Sebagai presiden, meski berlangsung singkat selama 18 bulan, B.J. Habibie meletakkan fondasi institusionalisi yang demokratis.
“Ini yang menurut saya achievement (prestasi) paling besar Pak Habibie bagi bangsa dibanding sebagai bapak teknologi yang selama ini menjadi benchmark bagi Pak Habibie,” ujarnya.
Bagi Charles, cara mengenang yang baik bagi tokoh bangsa adalah mempelajari apa baik yang ditinggalkannya. Meneladani pemikiran, sikap, dan kerja dalam membangun republik ini.
Tidak hanya itu, salah satu keputusan politik terbesar Habibie adalah mengeluarkan Undang-Undang Nomor 22 Tahun 1999 dan UU No. 25/1999 tentang perimbangan keuangan antara pemerintah pusat dan daerah yang menandai era baru desentralisasi kekuasaan.
Desentralisasi, terlepas dari kelemahannya, merupakan eksperimen institutional building yang paling sukses dalam demokratisasi di Indonesia.
“Bagaimanapun selama 32 tahun, sentralisasi kekuasaan Orde Baru mengikuti hukum besi lord acton power tends to corrupt, power absolutely, corrupt absolutely. Peletakan fondasi institusi paling penting bagi perjalanan bangsa. Dalam hal ini daerah menentukan arah pembangunannya sendiri,” kata Charles.

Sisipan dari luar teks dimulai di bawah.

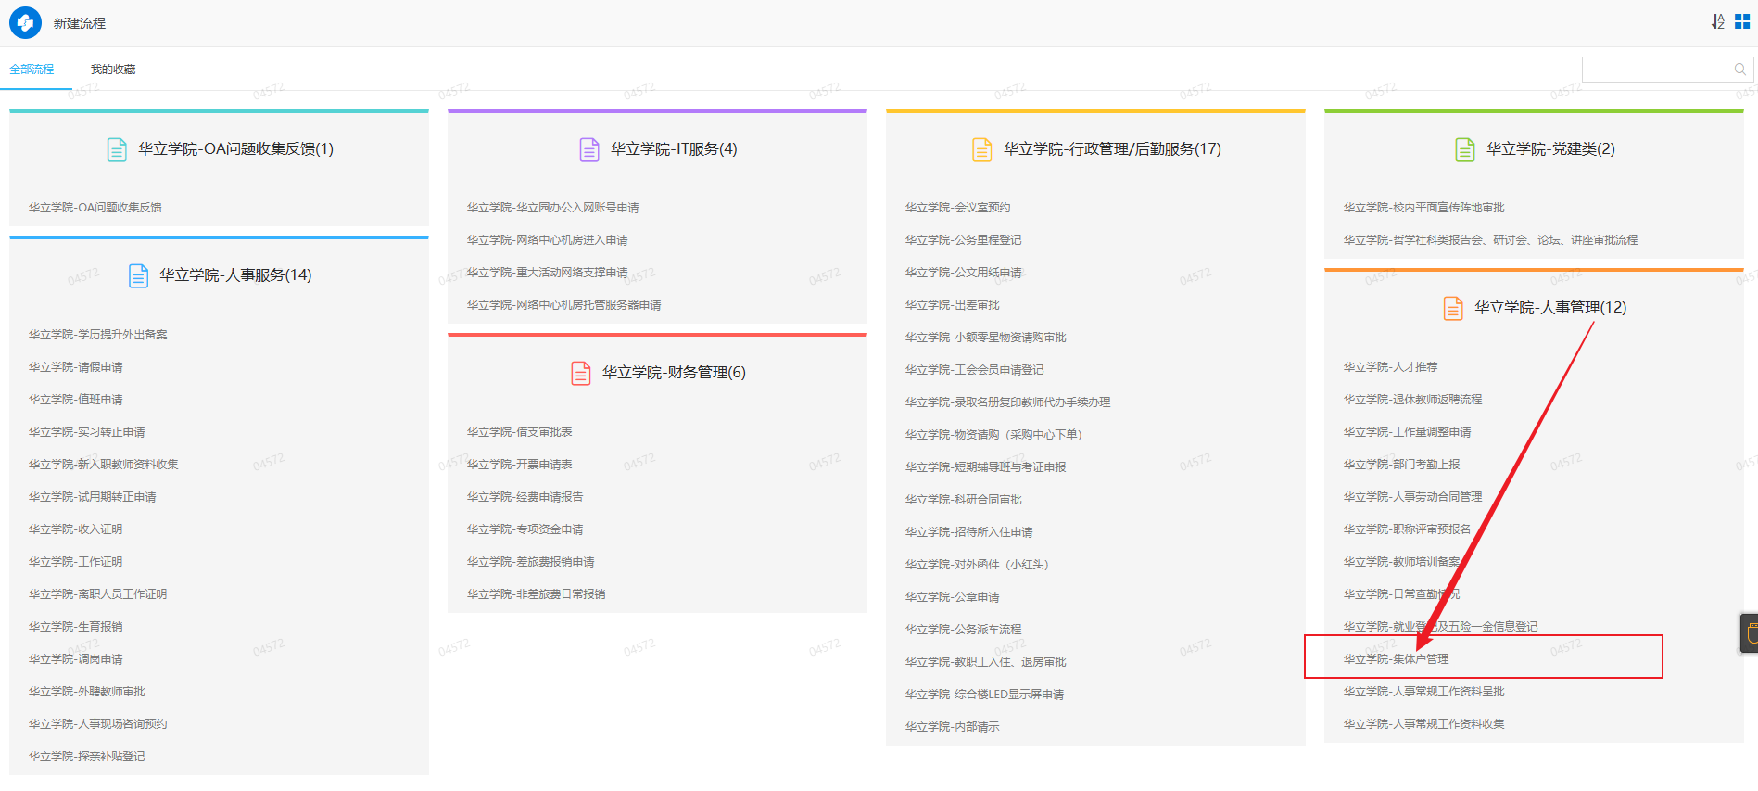Switch to grid view layout icon
Viewport: 1758px width, 791px height.
coord(1742,21)
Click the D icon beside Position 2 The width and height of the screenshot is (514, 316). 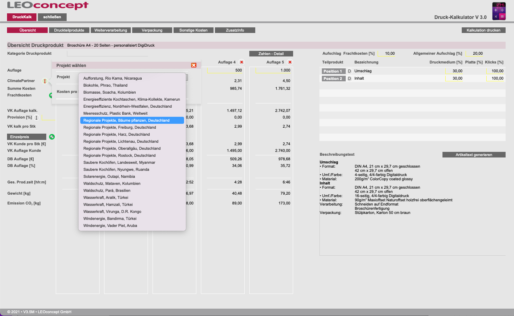[349, 79]
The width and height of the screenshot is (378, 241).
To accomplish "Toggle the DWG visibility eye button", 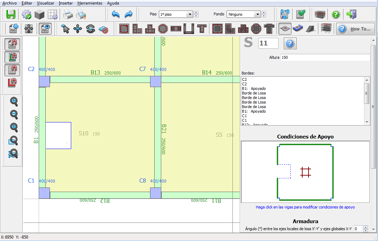I will tap(45, 29).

Ia melanjutkan, “Prestasi paling besar lainnya adalah kebebasan pers. Lahirnya UU Nomor 40 Tahun 1999 tentang Pers adalah buah kerja Pak Habibie. Praktis, sudah 20 tahun kita menikmati kebebasan pers.”
Berkat kebebasan pers, kata calon terpilih anggota DPR RI periode 2019—2024 ini, demokratisasi mampu berjalan selama 2 dekade dengan capaian yang menggembirakan meskipun masih banyak yang harus diperbaiki.

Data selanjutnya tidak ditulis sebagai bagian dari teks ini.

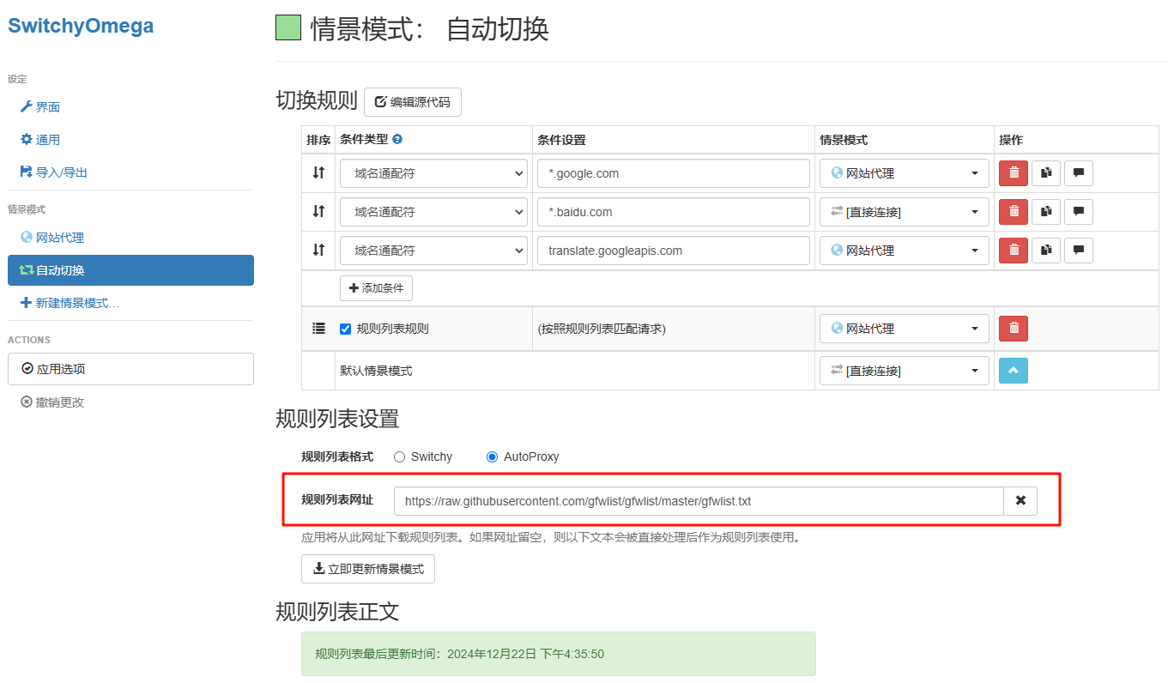Viewport: 1168px width, 683px height.
Task: Click the help icon beside 条件类型
Action: [397, 140]
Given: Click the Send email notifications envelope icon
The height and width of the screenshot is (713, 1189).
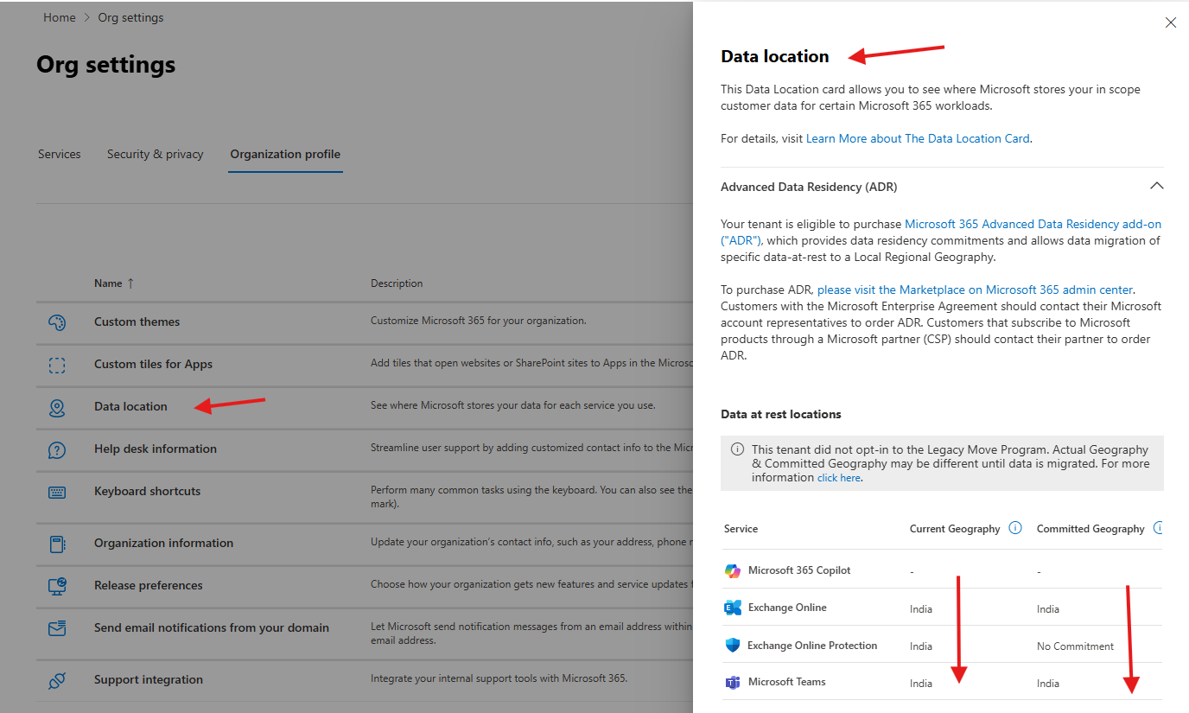Looking at the screenshot, I should click(57, 628).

“Kebebasan pers adalah salah satu pilar penting pembangunan demokratisasi. Tanpa kebebasan pers, demokrasi yang bermutu adalah omong kosong,” kata Charles yang juga pernah menjadi praktisi media massa.
Kehidupan gelap pers melalui politik sensor dan pemberangusan pada era Orde Baru adalah mimpi buruk pers. Maka, ketika kebebasan pers dibuka, saat itulah sedang mendapatkan keberkahan dalam kehidupan sosial politik.
Selain desentralisasi dan kebebasan pers, demokratisasi militer melalui penghapusan dwifungsi ABRI adalah prestasi Habibie yang fundamental.
Melalui Ketetapan MPR VI/MPR/2000 tentang pemisahan TNI dan Polri dan Ketetapan MPR VII/MPR/2000 tentang Peran TNI dan Polri, demokratisasi militer dimulai.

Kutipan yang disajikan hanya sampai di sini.